#### TEXTAUSZUG:
Hauzenberg
Blut, Fliegen, Gestank: Dieser Mann aus dem Kreis Passau reinigt Tatorte

16.12.2018 | Stand 19.09.2023, 6:12 Uhr

Andreas Fesl ist Tatortreiniger. Der " Easyfog" kommt immer zuerst – der Nebel neutralisiert Gerüche und vertreibt Insekten. −Fotos: Glombitza

Der 51-jährige Andreas Fesl aus Freudensee bei Hauzenberg (Landkreis Passau) übt einen nicht ganz alltäglichen Beruf aus: Er ist Tatortreiniger.

Der Tod riecht süßlich. Der stechende Geruch schlägt zu wie eine unsichtbare Faust. Es ist diese Süße, die er zuerst wahrnimmt, als Fesl eine Wohnung irgendwo in Niederbayern betritt. Dann die Insekten: Fliegen kleben in Scharen an den Fenstern. Schwirren durch die Luft. Am Boden: Eine dunkelrote Blutlache, die vom Parkett bis zum Teppich reicht. Das Rot ist längst getrocknet.

In der Wohnung lebte ein älterer alleinstehender Herr. Er hatte sich eine Wunde am Bein zugezogen. Notdürftig hatte er sich mit Taschentüchern verbunden, statt zum Arzt zu gehen. Beim Wechseln der Bandagen riss eine Arterie. Er ist verblutet. Niemand kam ihm zur Hilfe. Bis der Leichnam gefunden wurde, verging eine Woche.

#### AUFGABENSTELLUNG:
Setzen Sie den Bericht über den Tatortreiniger Andreas Fesl im Anschluss an seinen letzten Satz fort.

#### GEGEBENE DATEN:
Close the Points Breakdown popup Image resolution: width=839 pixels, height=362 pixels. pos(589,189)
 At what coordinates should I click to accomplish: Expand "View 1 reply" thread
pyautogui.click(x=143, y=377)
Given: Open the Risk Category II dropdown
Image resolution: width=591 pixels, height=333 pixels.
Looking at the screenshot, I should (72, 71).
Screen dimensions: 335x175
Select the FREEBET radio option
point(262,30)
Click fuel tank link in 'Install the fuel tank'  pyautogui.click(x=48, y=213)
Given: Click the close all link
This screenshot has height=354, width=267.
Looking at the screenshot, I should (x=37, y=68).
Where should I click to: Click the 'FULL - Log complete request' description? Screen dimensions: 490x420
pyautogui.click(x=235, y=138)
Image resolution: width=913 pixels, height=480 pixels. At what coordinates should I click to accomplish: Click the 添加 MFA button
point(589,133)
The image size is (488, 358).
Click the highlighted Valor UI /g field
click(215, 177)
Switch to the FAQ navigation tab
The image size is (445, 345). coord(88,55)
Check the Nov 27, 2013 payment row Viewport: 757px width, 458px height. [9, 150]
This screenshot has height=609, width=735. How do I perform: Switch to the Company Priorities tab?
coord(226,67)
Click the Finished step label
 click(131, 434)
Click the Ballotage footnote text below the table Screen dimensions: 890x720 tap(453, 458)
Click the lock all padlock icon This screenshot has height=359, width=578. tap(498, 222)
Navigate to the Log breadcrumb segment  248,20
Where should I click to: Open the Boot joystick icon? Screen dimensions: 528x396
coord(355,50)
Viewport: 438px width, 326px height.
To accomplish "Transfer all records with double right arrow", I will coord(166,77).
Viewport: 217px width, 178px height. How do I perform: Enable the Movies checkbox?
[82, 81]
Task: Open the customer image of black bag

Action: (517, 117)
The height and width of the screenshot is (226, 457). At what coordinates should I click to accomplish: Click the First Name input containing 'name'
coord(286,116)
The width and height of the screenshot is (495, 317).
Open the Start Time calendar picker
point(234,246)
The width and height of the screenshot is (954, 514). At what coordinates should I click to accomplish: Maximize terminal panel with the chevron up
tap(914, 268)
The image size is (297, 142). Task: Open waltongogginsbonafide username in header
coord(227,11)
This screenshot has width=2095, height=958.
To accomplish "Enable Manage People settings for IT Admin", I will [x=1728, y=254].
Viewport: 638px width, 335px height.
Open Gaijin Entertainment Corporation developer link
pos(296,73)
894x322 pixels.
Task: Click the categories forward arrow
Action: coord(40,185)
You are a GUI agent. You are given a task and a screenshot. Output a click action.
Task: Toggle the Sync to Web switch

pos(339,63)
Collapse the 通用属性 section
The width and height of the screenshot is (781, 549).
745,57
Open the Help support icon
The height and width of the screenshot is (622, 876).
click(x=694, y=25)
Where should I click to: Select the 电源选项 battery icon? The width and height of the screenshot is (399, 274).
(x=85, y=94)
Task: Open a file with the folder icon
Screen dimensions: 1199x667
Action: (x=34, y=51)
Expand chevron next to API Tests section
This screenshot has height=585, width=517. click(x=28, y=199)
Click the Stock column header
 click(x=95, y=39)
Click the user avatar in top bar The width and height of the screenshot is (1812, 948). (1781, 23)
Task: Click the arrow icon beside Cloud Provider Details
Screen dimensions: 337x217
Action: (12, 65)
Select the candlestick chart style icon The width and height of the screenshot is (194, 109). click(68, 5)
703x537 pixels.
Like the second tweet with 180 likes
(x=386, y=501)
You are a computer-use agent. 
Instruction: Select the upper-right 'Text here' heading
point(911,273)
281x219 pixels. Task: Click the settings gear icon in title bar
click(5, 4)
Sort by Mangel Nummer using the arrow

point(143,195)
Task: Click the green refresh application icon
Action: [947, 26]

#### LÖSUNG:
Die Geschichte hinter den Tatorten ist psychisch belastend

Fesl ist seit zehn Jahren staatlich geprüfter Desinfektor. Ein Spezialist für Keime und Infektionen. Krankenhäuser beschäftigen solche Menschen, um Räume samt Interieur rein zu halten. Seit drei Jahren ist er zudem staatlich anerkannter Tatortreiniger. Fesl hatte damals eine Dokumentation über Tatortreiniger in den USA gesehen. Kurz darauf fand er einen Weiterbildungskurs in Darmstadt. "Da mussten wir einen fingierten Tatort säubern. Der wurde mit Tierblut nachgestellt." Seit dem reinigt er Leichenfundorte von Menschen.

Wie geht er damit um, Orte zu reinigen, an denen Menschen ihre letzten Atemzüge getan haben? "Das Reinigen ist nicht das Problem", sagt Fesl. Der Job sei psychisch belastend, aber nicht wegen der Schauplätze, die er zu Gesicht bekommt. "Hauptberuflich bin ich seit 25 Jahren Rettungsassistent beim Roten Kreuz. Da habe ich schon viel mehr gesehen." Zum Problem wird die Geschichte hinter den Orten. "Ich sehe, wie die Menschen gelebt haben. Wenn meine Arbeit getan ist, bleibt nicht mehr von ihnen übrig, als der Grabstein auf dem Friedhof."